Collection entries ->
--- START ---
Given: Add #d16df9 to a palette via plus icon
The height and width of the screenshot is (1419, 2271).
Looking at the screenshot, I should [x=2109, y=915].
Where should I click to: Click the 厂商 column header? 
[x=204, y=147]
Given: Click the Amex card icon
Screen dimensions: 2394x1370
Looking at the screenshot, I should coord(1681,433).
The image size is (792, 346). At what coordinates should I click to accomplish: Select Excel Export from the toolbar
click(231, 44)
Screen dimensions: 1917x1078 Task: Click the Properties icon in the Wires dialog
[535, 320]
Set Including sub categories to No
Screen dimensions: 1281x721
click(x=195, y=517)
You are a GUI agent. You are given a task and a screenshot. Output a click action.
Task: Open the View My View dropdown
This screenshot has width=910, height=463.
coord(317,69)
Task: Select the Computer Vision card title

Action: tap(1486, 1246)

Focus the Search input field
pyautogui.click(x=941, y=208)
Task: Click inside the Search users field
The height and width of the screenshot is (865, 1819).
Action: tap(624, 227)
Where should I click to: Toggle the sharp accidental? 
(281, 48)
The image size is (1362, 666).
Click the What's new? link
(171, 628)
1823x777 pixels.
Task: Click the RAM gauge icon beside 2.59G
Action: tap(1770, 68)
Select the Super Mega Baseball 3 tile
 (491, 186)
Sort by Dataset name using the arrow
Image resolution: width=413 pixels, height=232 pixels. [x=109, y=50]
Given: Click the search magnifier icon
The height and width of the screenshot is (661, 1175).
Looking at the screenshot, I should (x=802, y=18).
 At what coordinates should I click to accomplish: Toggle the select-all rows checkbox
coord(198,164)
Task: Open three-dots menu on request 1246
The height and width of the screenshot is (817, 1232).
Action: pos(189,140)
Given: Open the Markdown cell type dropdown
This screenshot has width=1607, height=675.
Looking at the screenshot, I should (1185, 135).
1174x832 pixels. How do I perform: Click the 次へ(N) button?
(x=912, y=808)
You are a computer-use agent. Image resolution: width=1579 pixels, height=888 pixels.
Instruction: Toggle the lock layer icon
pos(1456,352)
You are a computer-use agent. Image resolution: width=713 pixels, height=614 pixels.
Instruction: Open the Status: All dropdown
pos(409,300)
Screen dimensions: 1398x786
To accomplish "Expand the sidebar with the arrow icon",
--- END ---
Set down exactly the line that holds "The height and width of the screenshot is (817, 1232)." and all lines after it to the end of the data.

Expected output ->
The height and width of the screenshot is (817, 1232).
Action: pos(189,140)
Given: Open the Markdown cell type dropdown
This screenshot has width=1607, height=675.
Looking at the screenshot, I should (1185, 135).
1174x832 pixels. How do I perform: Click the 次へ(N) button?
(x=912, y=808)
You are a computer-use agent. Image resolution: width=1579 pixels, height=888 pixels.
Instruction: Toggle the lock layer icon
pos(1456,352)
You are a computer-use agent. Image resolution: width=713 pixels, height=614 pixels.
Instruction: Open the Status: All dropdown
pos(409,300)
Screen dimensions: 1398x786
To accomplish "Expand the sidebar with the arrow icon",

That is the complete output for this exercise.